- _Data extract_:

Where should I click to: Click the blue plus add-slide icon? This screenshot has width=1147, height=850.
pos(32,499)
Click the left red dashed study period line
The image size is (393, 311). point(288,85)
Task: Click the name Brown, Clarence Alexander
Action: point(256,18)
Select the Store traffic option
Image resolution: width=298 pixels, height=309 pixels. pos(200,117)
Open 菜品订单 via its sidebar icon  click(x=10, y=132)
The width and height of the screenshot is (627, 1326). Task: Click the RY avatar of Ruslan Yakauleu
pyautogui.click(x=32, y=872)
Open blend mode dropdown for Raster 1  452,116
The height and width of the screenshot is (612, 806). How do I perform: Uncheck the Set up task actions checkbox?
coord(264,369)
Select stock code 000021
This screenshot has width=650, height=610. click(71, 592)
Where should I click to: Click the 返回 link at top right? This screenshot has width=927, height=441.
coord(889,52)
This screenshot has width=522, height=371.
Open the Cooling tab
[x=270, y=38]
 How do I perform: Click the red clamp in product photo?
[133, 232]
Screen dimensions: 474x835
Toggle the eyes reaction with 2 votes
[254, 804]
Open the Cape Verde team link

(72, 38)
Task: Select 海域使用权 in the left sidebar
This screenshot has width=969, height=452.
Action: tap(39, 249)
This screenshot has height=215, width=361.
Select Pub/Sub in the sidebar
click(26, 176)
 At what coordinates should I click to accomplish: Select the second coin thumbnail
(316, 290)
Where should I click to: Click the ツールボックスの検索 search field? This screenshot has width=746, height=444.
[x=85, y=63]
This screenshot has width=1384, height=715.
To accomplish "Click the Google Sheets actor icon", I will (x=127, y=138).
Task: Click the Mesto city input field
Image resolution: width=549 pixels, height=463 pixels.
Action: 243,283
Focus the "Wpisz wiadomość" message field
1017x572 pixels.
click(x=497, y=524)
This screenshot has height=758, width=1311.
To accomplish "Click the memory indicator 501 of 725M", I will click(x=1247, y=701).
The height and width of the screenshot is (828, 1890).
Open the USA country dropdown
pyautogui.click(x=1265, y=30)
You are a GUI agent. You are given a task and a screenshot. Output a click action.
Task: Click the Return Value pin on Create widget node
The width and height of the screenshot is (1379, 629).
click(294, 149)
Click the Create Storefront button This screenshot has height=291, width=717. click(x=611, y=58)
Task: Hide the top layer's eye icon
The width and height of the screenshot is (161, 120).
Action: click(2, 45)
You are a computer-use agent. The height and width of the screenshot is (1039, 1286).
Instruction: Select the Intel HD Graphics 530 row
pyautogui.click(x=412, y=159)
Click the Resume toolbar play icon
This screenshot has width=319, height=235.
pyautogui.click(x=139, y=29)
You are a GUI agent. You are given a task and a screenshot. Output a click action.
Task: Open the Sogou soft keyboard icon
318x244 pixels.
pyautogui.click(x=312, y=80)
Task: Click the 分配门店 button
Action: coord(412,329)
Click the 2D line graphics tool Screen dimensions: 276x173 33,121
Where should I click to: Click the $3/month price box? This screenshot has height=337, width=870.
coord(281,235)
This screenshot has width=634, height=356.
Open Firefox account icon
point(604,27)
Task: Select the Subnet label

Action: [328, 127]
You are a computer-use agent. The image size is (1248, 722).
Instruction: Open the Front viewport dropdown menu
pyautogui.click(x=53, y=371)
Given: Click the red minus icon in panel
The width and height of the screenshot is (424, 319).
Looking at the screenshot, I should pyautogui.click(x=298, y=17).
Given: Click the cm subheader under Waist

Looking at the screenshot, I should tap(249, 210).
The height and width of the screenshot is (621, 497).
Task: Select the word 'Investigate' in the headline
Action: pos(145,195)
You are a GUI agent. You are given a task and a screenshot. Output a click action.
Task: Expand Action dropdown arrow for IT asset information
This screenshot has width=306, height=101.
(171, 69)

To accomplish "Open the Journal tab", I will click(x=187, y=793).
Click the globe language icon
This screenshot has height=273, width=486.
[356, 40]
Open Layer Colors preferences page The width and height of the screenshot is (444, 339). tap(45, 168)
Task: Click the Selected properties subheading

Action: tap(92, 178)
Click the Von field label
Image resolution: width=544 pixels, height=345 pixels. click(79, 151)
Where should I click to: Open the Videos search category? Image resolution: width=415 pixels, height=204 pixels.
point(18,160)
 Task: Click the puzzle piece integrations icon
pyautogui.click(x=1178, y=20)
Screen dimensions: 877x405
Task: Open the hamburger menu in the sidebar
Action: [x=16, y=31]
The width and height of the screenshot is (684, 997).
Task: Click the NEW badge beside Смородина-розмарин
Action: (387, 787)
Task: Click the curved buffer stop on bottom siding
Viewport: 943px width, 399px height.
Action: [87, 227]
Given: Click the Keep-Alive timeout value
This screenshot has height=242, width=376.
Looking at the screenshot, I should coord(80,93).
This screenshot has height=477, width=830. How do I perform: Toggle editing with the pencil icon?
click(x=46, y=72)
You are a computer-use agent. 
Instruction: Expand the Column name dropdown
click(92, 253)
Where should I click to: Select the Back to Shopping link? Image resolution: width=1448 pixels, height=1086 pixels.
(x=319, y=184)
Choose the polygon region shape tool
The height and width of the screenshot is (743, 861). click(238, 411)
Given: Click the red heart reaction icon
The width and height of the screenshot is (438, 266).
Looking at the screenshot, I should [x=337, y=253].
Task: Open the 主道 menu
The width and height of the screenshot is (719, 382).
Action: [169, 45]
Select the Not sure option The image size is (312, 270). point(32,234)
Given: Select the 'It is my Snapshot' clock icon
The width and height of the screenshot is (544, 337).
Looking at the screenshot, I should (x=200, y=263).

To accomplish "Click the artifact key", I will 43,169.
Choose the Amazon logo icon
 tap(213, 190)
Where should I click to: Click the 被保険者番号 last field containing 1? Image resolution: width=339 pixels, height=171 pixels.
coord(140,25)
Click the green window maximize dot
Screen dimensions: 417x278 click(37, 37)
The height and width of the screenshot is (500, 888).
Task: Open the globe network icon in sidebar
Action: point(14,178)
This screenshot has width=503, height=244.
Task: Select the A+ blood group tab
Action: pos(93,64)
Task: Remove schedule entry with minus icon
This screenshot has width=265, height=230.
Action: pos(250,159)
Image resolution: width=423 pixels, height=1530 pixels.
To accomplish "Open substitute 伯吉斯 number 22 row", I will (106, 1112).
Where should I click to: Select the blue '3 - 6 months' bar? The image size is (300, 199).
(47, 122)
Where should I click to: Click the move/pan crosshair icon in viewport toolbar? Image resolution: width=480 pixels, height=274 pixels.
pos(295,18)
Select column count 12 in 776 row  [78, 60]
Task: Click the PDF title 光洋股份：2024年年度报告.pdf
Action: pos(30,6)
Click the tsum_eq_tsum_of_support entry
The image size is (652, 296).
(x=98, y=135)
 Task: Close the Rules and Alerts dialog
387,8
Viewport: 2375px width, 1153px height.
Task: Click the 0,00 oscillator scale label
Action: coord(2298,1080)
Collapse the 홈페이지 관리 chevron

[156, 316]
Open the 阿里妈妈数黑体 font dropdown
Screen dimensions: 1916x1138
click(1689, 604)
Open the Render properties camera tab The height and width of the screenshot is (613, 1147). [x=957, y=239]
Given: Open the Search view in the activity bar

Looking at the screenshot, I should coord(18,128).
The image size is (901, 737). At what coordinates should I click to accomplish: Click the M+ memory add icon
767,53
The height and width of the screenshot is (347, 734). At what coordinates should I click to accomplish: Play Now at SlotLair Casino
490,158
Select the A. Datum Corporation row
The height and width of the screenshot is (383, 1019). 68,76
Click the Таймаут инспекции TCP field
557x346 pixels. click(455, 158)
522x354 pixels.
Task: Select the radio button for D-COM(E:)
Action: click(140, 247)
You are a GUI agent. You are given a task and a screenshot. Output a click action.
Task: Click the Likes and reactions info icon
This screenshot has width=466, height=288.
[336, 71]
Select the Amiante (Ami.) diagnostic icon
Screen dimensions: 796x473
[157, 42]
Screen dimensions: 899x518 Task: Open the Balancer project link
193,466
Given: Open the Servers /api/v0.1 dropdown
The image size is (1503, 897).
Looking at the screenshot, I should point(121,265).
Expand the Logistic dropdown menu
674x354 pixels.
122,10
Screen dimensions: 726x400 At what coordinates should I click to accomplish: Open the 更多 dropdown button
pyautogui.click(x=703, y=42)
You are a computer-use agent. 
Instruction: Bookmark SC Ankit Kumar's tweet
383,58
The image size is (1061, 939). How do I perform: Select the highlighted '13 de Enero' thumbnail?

- _Exercise directions_:
Take the records from the first line through the line that contains "Open 菜品订单 via", and swap "Store traffic" for "Foot traffic". Give back only those lines, with nothing else altered.

- _Task response_:
Where should I click to: Click the blue plus add-slide icon? This screenshot has width=1147, height=850.
pos(32,499)
Click the left red dashed study period line
The image size is (393, 311). point(288,85)
Task: Click the name Brown, Clarence Alexander
Action: point(256,18)
Select the Foot traffic option
Image resolution: width=298 pixels, height=309 pixels. pos(200,117)
Open 菜品订单 via its sidebar icon  click(x=10, y=132)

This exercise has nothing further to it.